* Lista de tareas
**A.** Según la sección sobre Oficial y caballero, ¿por qué decide el joven protagonista entrar en el ejército? Responde en una a tres oraciones.
**B.** Transcribe de forma literal el tramo de la sección sobre Oficial y caballero que va desde "Oficial y caballero (1983)" hasta "en la actualidad.".

* Sección del documento
:::::
Oficial y caballero (1983) es un clásico de los años ochenta. Trata de un joven (interpretado por Richard Gere) que, debido a las pocas oportunidades con las que cuenta en su vida, decide meterse en el ejército para tratar de convertirse en oficial. En el proceso, vive una serie de experiencias que lo llevarán a madurar y enamorarse. No obstante, el significado oculto o subliminal de la película es otro. La moral del asunto va por otro lado. Podríamos decir que dicha historia es una condena indirecta de la figura del niño mimado, una llamada a la búsqueda del padre autoritario que sirve de base a un desarrollo personal y psicológico óptimo. Al menos esa es la interpretación que hace de la película el escritor Chuck Palahniuk, según afirmó en una entrevista con Joe Rogan, el podcaster número uno del mundo en la actualidad.
:::::
* Extracto de datos

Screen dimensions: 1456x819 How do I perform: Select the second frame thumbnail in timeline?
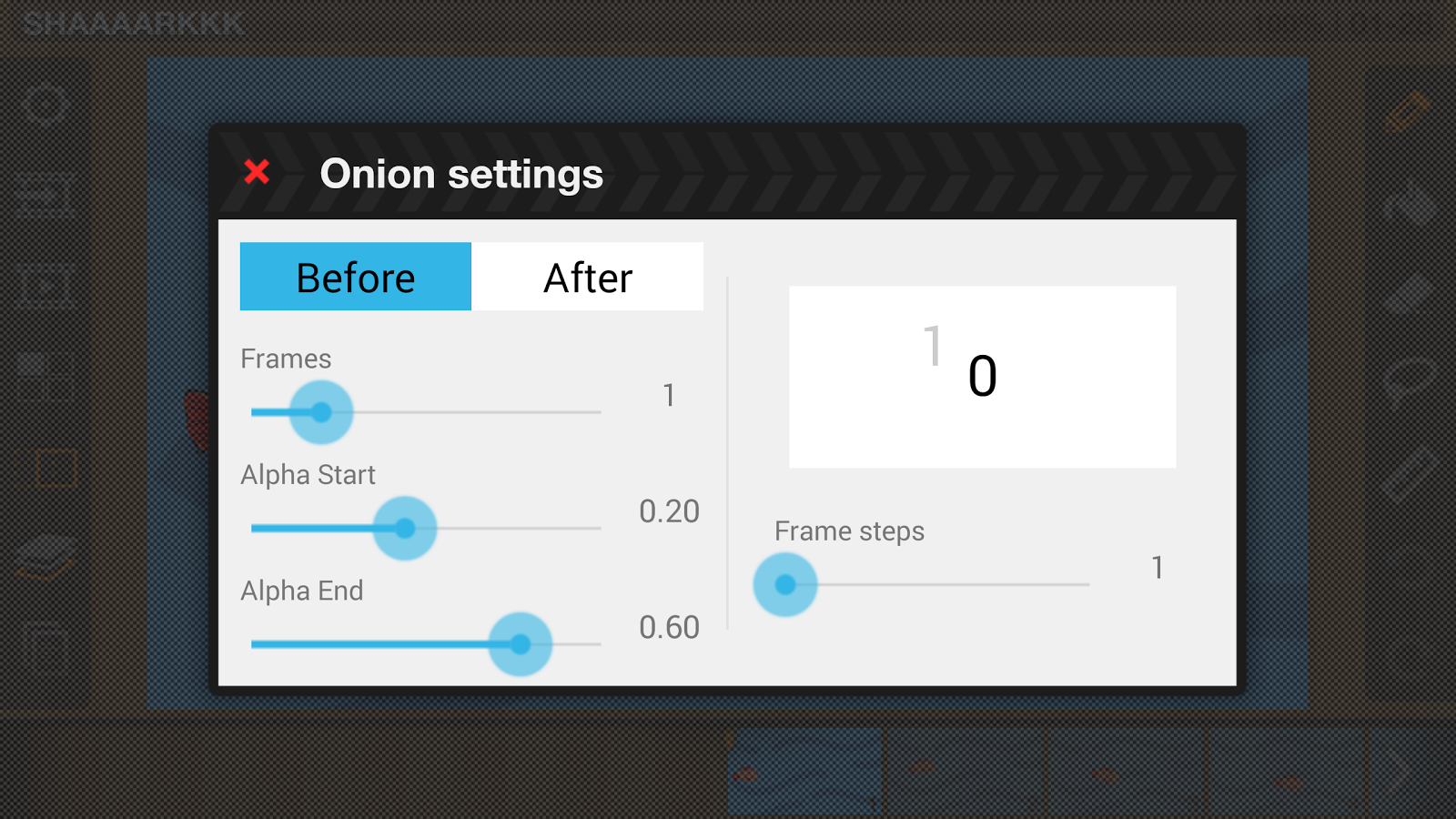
:::::
* Resultados en orden
**A.** Decide meterse en el ejército debido a las pocas oportunidades con las que cuenta en su vida. Su propósito es tratar de convertirse en oficial.

**B.**
Oficial y caballero (1983) es un clásico de los años ochenta. Trata de un joven (interpretado por Richard Gere) que, debido a las pocas oportunidades con las que cuenta en su vida, decide meterse en el ejército para tratar de convertirse en oficial. En el proceso, vive una serie de experiencias que lo llevarán a madurar y enamorarse. No obstante, el significado oculto o subliminal de la película es otro. La moral del asunto va por otro lado. Podríamos decir que dicha historia es una condena indirecta de la figura del niño mimado, una llamada a la búsqueda del padre autoritario que sirve de base a un desarrollo personal y psicológico óptimo. Al menos esa es la interpretación que hace de la película el escritor Chuck Palahniuk, según afirmó en una entrevista con Joe Rogan, el podcaster número uno del mundo en la actualidad.